Skeletal Muscle Dysfunction in Chronic Obstructive Pulmonary Disease. What We Know and Can Do for Our Patients

Abstract

Skeletal muscle dysfunction occurs in patients with chronic obstructive pulmonary disease (COPD) and affects both ventilatory and nonventilatory muscle groups. It represents a very important comorbidity that is associated with poor quality of life and reduced survival. It results from a complex combination of functional, metabolic, and anatomical alterations leading to suboptimal muscle work. Muscle atrophy, altered fiber type and metabolism, and chest wall remodeling, in the case of the respiratory muscles, are relevant etiological contributors to this process. Muscle dysfunction worsens during COPD exacerbations, rendering patients progressively less able to perform activities of daily living, and it is also associated with poor outcomes. Muscle recovery measures consisting of a combination of pulmonary rehabilitation, optimized nutrition, and other strategies are associated with better prognosis when administered in stable patients as well as after exacerbations. A deeper understanding of this process' pathophysiology and clinical relevance will facilitate the use of measures to alleviate its effects and potentially improve patients' outcomes. In this review, a general overview of skeletal muscle dysfunction in COPD is offered to highlight its relevance and magnitude to expert practitioners and scientists as well as to the average clinician dealing with patients with chronic respiratory diseases.

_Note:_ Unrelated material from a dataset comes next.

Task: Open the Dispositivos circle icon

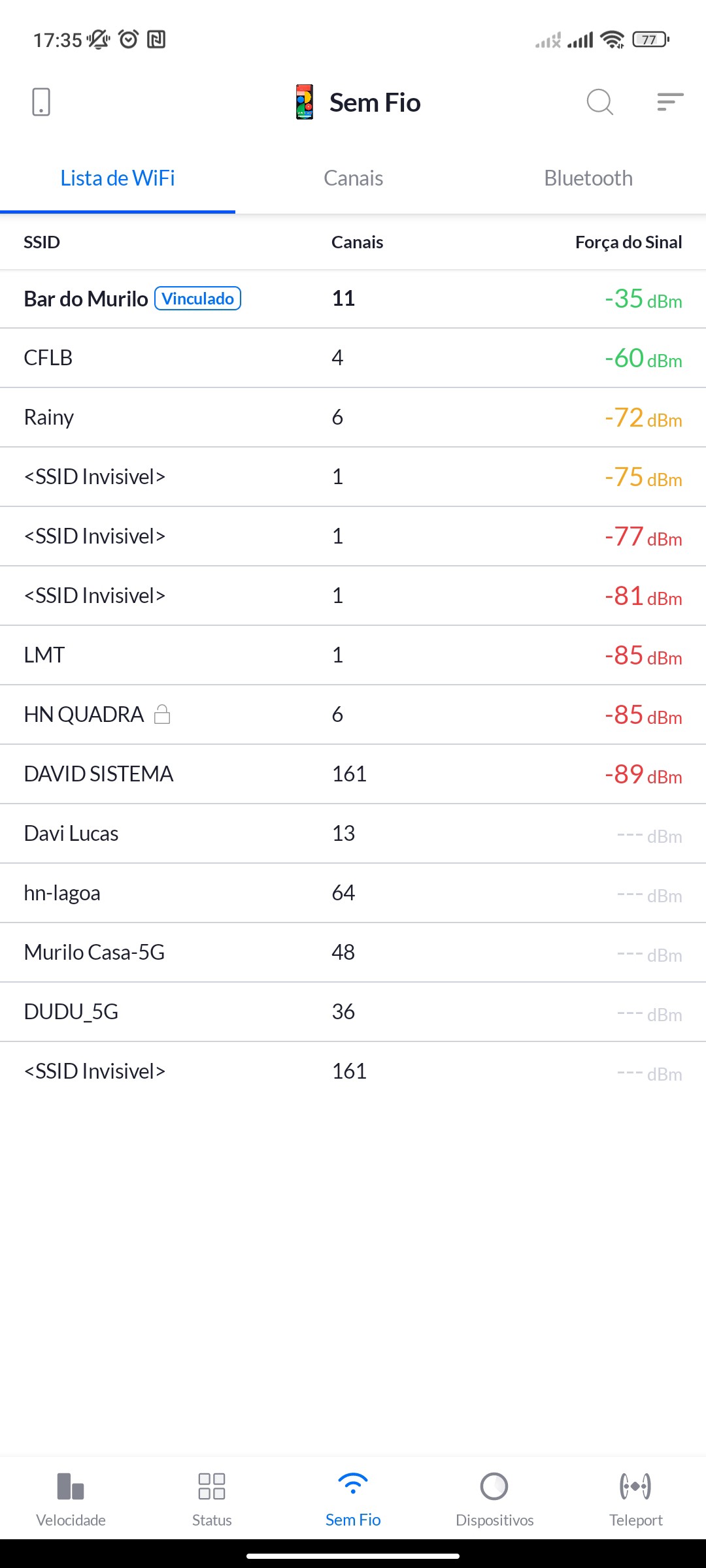Action: pos(494,1486)
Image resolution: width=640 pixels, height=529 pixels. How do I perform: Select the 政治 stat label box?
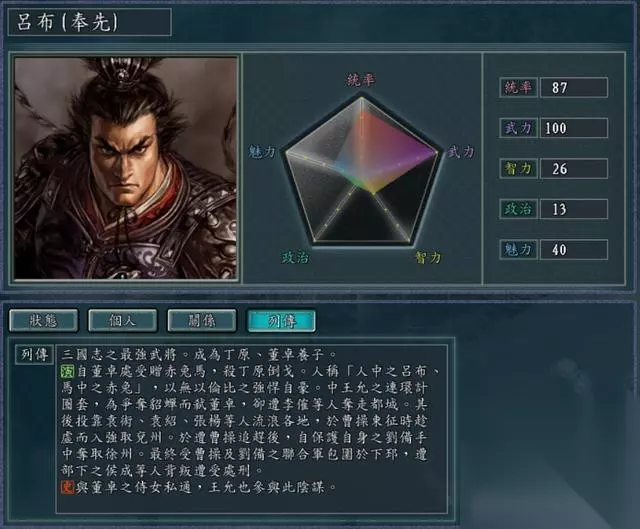click(518, 209)
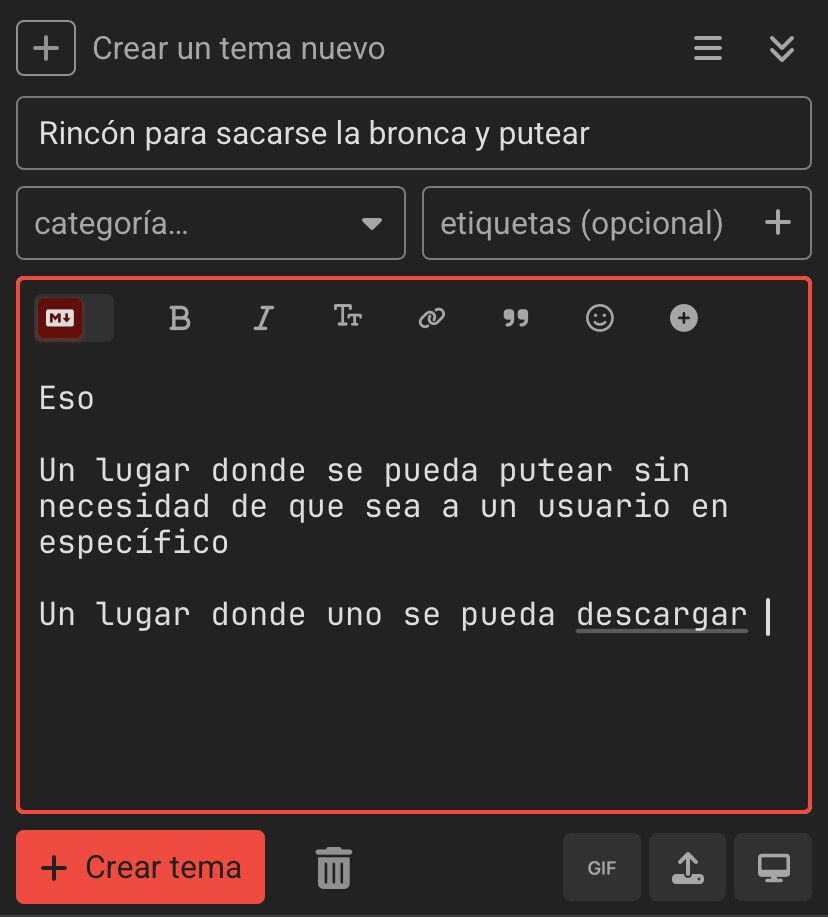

Keywords: chronic obstructive pulmonary disease; fiber switch; muscle wasting; skeletal muscle dysfunction; ventilatory muscles.

Figure 1.

Pathophysiology of chronic obstructive pulmonary disease (COPD)-associated muscle dysfunction. Cigarette smoking and other factors, as well as exacerbations, are the main causes of COPD progression, which is associated with peripheral muscle atrophy and fiber switch. Hyperinflation and loss of elastic recoil lead to chest wall geometrical changes that cause diaphragmatic dysfunction. All these events contribute to immobilization and deconditioning, which further cause peripheral muscle dysfunction and deconditioning.

Figure 2.

Holistic approach to prevent and reverse chronic obstructive pulmonary disease (COPD)-associated muscle dysfunction. Combination of optimized diet with resistance and endurance exercise training programs is associated with improved muscle mass and oxidative capacity in locomotor muscles, which in turn decrease fatigue upon exercise. Bronchodilators, cigarette smoking cessation, and occasionally lung volume reduction surgery decrease hyperinflation and lead to better dyspnea control. All these measures contribute to reconditioning and eventually to regaining functional capacity in these patients.